→ **RECORDS SUPPLIED**:
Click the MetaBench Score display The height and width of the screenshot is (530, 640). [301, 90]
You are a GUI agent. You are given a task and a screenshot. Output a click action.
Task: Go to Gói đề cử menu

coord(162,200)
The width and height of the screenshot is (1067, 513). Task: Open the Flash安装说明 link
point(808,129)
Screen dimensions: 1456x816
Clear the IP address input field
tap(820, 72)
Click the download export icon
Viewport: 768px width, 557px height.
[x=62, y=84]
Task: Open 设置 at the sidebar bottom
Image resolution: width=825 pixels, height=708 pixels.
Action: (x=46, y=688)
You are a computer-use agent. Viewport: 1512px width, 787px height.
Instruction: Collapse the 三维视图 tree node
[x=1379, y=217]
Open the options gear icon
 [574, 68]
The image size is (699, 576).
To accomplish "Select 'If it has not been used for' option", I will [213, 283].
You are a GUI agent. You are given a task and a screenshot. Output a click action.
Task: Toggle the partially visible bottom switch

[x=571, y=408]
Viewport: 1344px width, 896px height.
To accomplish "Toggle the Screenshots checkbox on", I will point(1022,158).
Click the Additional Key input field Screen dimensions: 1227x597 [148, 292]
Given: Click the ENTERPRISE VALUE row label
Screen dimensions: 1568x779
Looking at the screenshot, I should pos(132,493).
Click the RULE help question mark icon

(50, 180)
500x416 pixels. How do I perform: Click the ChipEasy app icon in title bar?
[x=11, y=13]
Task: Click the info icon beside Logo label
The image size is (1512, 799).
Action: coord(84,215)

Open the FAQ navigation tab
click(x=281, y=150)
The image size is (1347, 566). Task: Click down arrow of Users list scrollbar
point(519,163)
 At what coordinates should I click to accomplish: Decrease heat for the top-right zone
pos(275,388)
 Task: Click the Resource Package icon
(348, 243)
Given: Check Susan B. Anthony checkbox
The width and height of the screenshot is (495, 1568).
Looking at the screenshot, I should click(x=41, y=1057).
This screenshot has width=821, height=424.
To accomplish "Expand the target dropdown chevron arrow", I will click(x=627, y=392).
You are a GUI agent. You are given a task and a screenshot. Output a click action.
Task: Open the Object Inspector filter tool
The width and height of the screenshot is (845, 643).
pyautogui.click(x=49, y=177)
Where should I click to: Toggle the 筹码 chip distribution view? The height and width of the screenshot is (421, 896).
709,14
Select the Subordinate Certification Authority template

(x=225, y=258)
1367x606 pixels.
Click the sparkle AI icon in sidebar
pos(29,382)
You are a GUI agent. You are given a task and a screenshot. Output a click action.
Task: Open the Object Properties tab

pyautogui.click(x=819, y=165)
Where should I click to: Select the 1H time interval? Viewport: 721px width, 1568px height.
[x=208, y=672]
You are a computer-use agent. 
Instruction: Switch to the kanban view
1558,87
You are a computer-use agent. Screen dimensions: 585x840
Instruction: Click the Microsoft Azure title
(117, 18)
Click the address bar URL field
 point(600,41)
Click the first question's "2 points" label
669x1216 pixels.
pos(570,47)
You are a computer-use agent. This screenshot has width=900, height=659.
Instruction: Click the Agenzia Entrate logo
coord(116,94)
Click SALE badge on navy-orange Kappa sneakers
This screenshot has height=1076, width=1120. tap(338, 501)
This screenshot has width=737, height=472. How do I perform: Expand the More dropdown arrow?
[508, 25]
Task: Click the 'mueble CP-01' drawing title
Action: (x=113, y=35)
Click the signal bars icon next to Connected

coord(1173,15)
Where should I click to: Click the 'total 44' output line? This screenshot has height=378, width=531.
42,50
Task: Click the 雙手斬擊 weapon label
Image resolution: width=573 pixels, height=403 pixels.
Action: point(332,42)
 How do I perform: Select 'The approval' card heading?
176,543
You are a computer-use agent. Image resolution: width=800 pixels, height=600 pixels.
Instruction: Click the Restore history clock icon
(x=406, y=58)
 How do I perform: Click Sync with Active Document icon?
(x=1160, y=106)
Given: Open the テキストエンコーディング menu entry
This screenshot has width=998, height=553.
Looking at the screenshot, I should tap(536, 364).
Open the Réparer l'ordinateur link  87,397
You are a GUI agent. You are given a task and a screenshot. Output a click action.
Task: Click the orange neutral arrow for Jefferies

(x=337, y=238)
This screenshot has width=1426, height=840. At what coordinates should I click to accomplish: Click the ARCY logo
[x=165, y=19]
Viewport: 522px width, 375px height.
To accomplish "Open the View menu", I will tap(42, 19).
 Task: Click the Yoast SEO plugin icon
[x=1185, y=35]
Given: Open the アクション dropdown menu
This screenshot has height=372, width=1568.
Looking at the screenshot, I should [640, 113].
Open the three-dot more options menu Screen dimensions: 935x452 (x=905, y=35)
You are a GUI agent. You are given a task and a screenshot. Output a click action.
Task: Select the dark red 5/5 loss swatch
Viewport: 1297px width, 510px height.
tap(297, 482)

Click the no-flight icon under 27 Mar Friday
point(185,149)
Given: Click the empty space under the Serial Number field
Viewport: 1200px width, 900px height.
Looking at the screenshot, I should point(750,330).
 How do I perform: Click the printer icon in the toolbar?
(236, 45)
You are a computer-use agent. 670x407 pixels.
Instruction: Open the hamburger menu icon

→ **WHAT THE TASK ASKS**: Where a line of the listing holds the string "computer", copy that line.

→ **OUTPUT OF THE EXERCISE**:
You are a computer-use agent. Viewport: 1512px width, 787px height.
You are a computer-use agent. 
You are a computer-use agent. Screen dimensions: 585x840
You are a computer-use agent. This screenshot has width=900, height=659.
You are a computer-use agent. Image resolution: width=800 pixels, height=600 pixels.
You are a computer-use agent. 670x407 pixels.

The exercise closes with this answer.